Clinton also spoke about new forms of social insurance that would cushion workers against some of the stresses of a new economy. One example: moving from a system of unemployment insurance to “re-employment” insurance. Instead of waiting for an old job to come back, out-of-work Americans should get the help they need to find a new one. Here again, though, Clinton didn't have the money to do it.
Clinton's '92 agenda has to be updated, of course. In future columns, I'll detail how to make the American workforce once again the most productive in the world, and thus justify high wages -- notwithstanding globalization and technological change. And I'll discuss new forms of social insurance that will give workers the courage and capacity to accept change.

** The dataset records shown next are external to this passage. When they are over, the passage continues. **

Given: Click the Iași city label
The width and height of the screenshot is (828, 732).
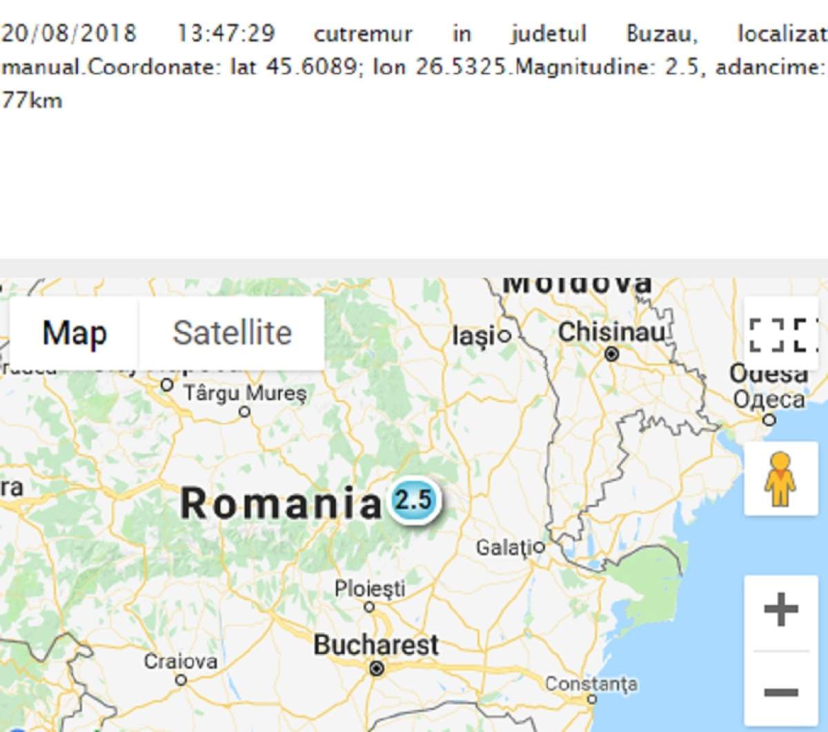Looking at the screenshot, I should pyautogui.click(x=475, y=337).
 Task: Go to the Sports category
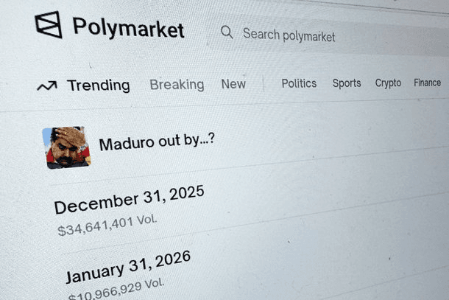(347, 83)
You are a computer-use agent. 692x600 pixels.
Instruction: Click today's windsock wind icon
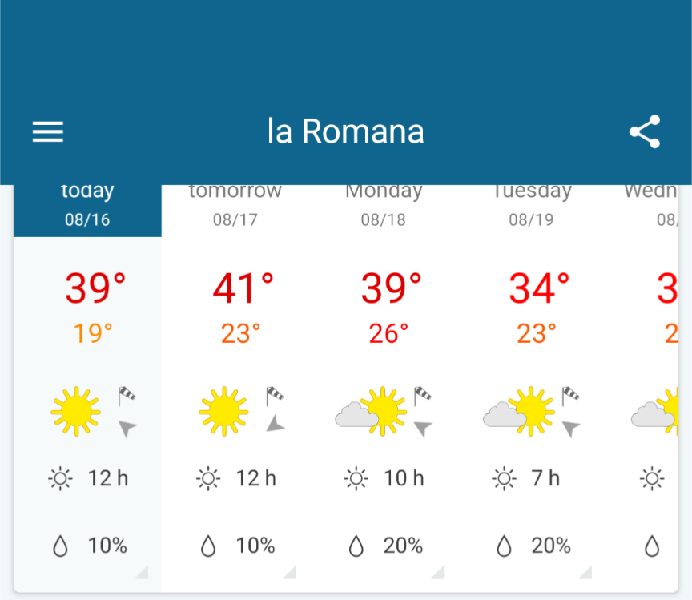tap(127, 396)
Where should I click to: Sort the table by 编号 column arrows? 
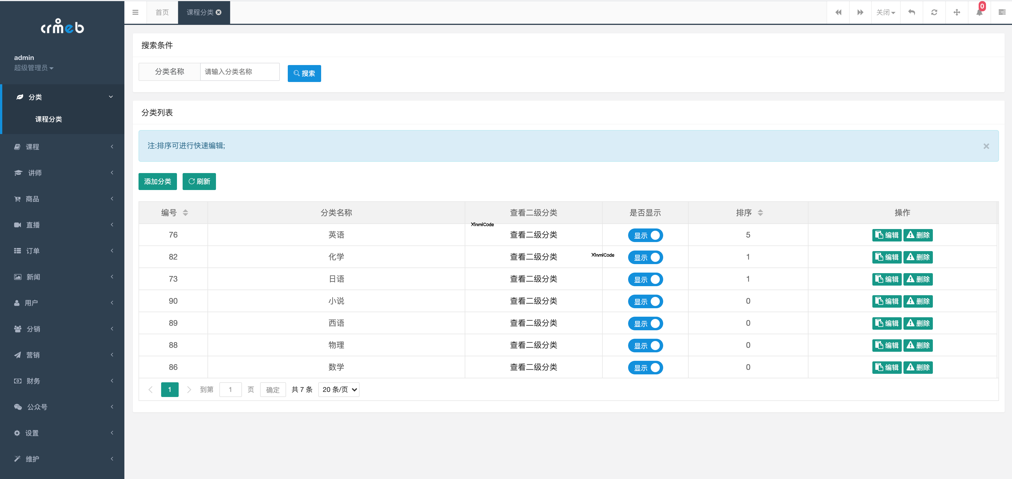pos(185,213)
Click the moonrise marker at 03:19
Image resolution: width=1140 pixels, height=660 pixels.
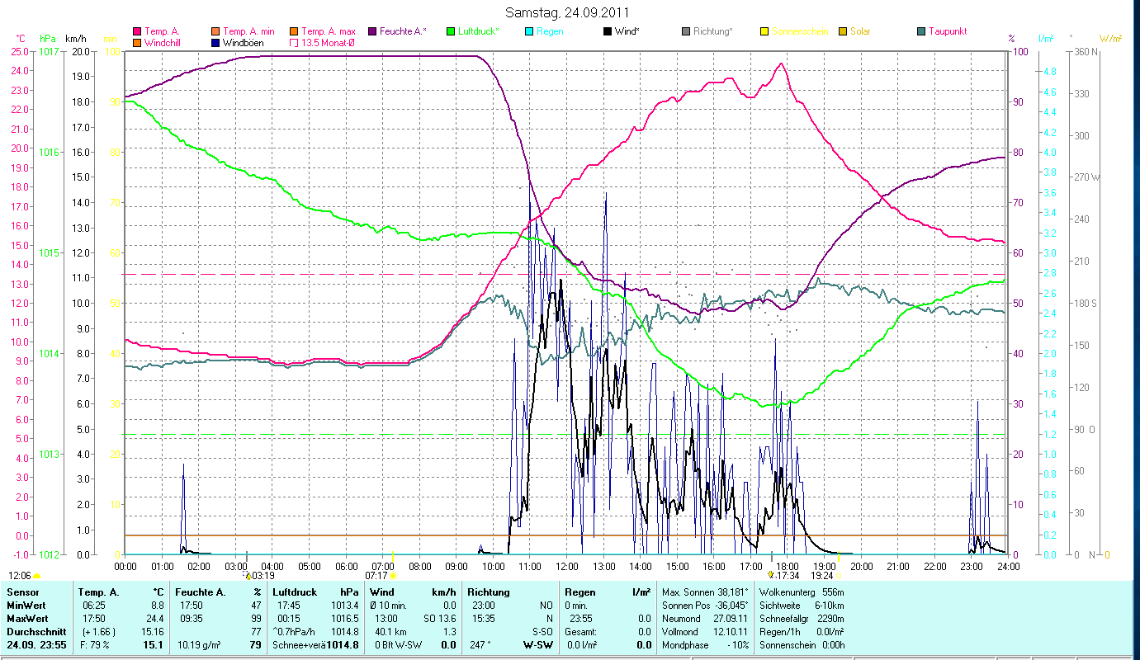[248, 575]
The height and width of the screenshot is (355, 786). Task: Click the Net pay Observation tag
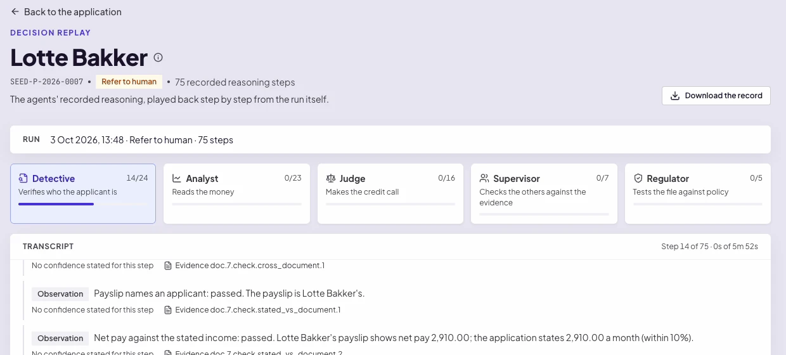point(60,339)
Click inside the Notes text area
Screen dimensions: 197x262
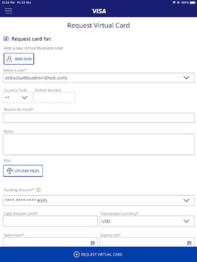point(98,144)
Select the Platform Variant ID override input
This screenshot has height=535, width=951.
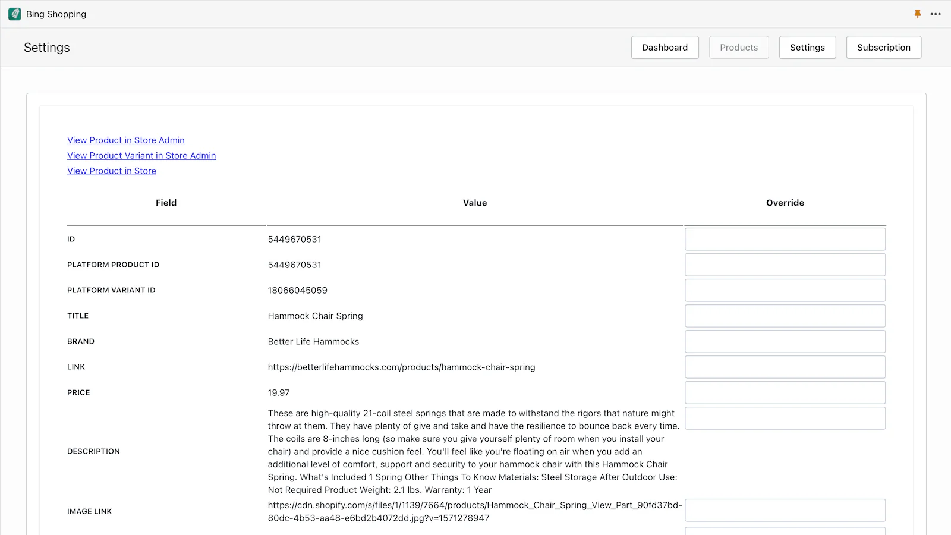tap(785, 290)
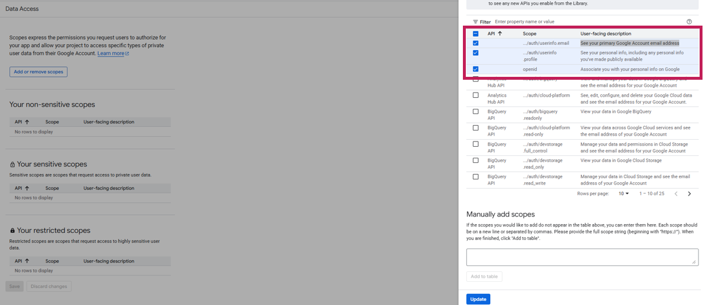Uncheck the openid scope checkbox
Image resolution: width=706 pixels, height=305 pixels.
point(476,69)
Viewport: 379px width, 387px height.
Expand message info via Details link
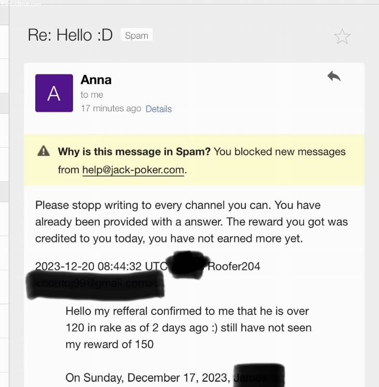[159, 109]
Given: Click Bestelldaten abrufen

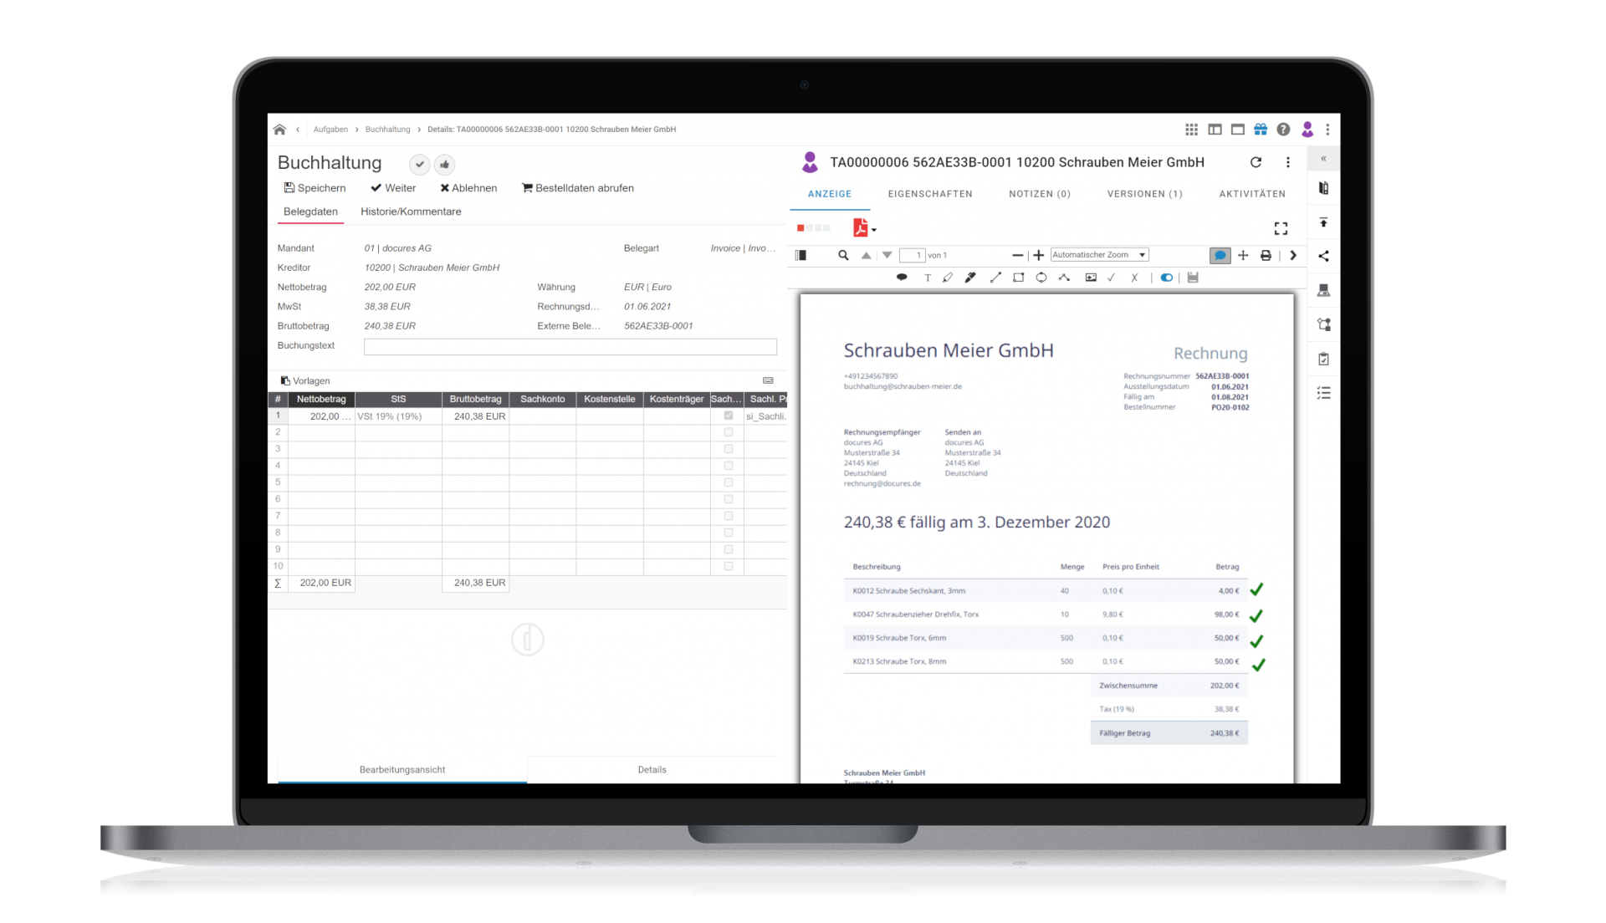Looking at the screenshot, I should [x=577, y=188].
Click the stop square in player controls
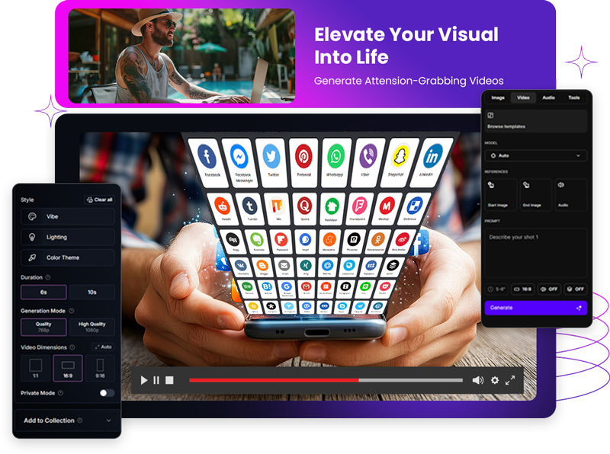This screenshot has width=610, height=454. 169,380
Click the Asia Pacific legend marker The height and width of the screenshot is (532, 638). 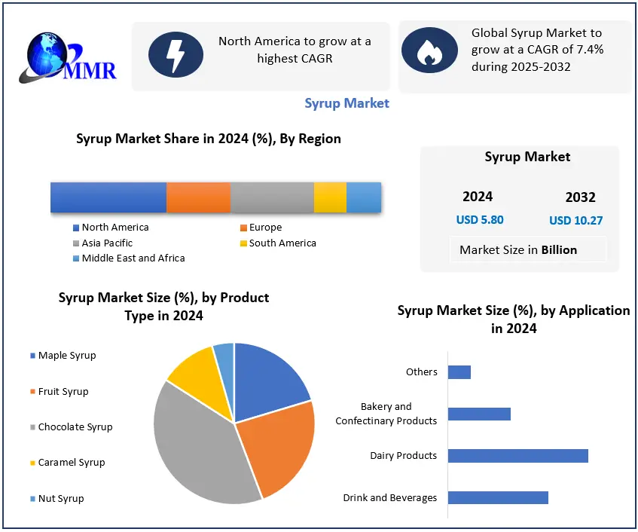click(x=76, y=243)
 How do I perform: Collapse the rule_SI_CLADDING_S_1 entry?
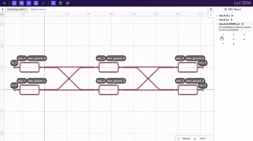coord(217,24)
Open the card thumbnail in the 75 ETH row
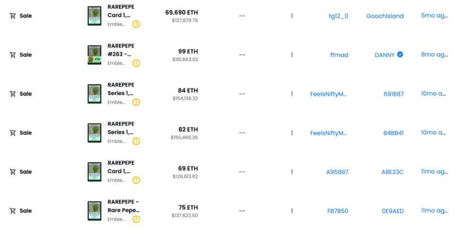459x228 pixels. (x=94, y=211)
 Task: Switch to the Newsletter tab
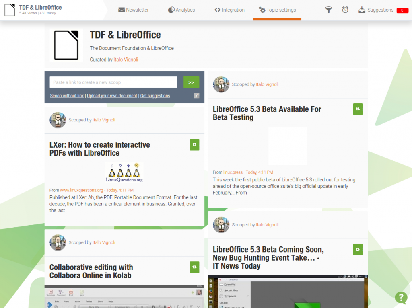pos(134,10)
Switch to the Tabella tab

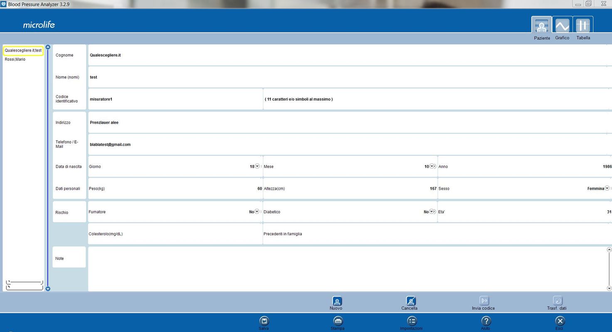[583, 26]
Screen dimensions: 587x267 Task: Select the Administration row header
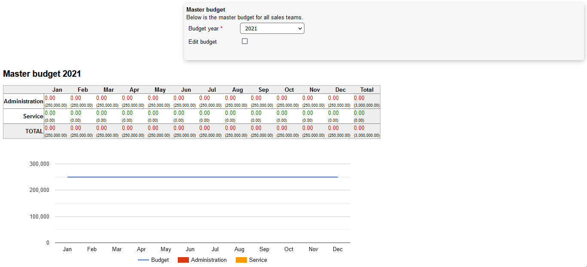24,102
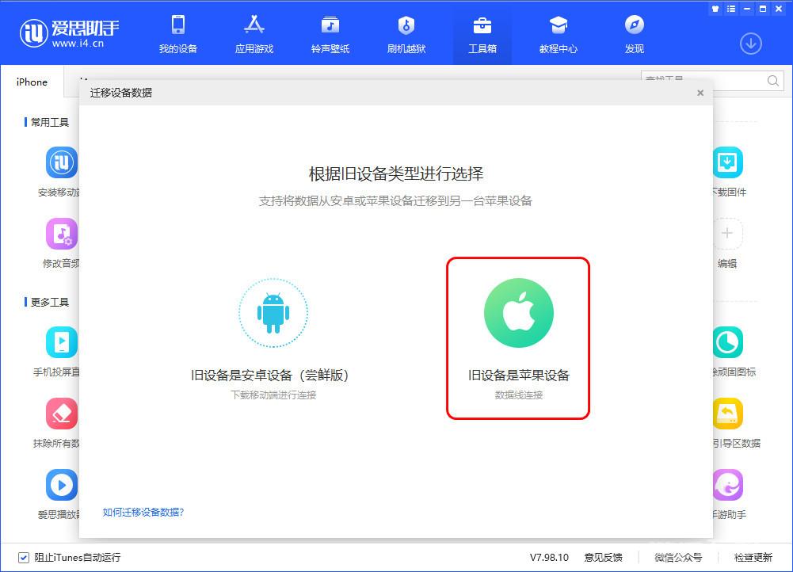
Task: Launch 手游助手 from the right panel
Action: [x=727, y=490]
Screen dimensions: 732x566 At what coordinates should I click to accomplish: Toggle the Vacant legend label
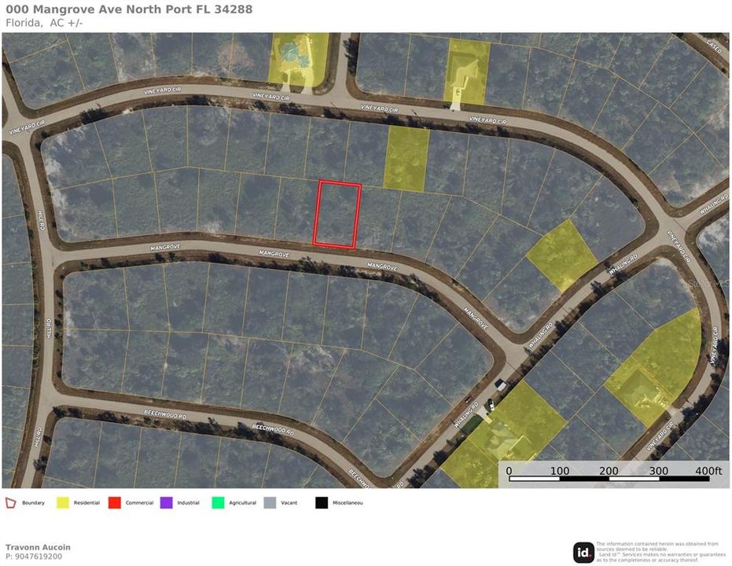289,502
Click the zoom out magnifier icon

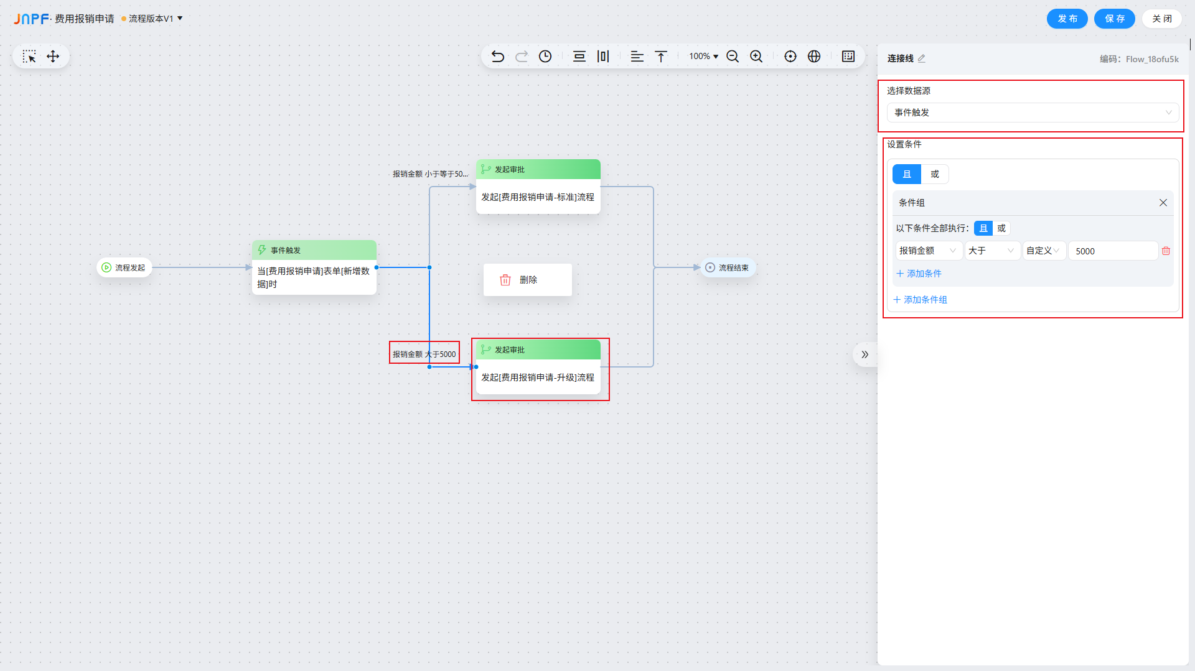pyautogui.click(x=733, y=57)
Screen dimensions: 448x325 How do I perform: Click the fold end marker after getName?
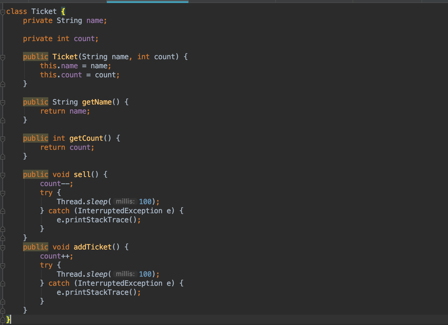(3, 121)
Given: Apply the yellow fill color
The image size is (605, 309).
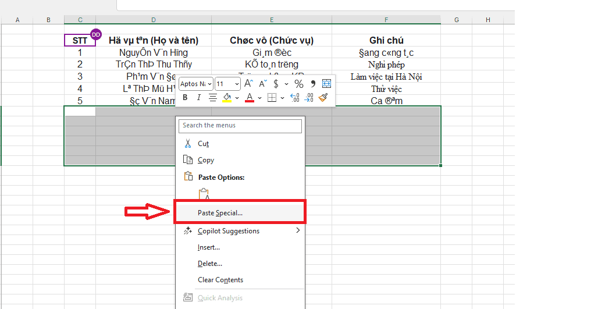Looking at the screenshot, I should coord(227,98).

But how to pay for any of this without breaking the bank? Here, Democrats should be more courageous than Clinton, who feared raising taxes on the rich -- or John Kerry, for that matter, who called only for a rollback of the Bush tax cuts on people whose annual incomes exceed $200,000. As detailed in a new series on “class” in The New York Times, the rich are now far richer than ever before -- even as America's vast middle class is less secure and many in the bottom half are sinking. So in addition to a rollback of the Bush cuts, Democrats should call for a 2-percent surcharge on high incomes (earned and unearned), coupled with a small (say, one-half of 1 percent) annual tax on net worth.
It's a small price to pay for making all Americans as productive as possible and allowing our workforce to face the economic future without undue fear. It's a winning agenda for Democrats. And for the nation. (More details to come.)
Robert B. Reich is co-founder of The American Prospect.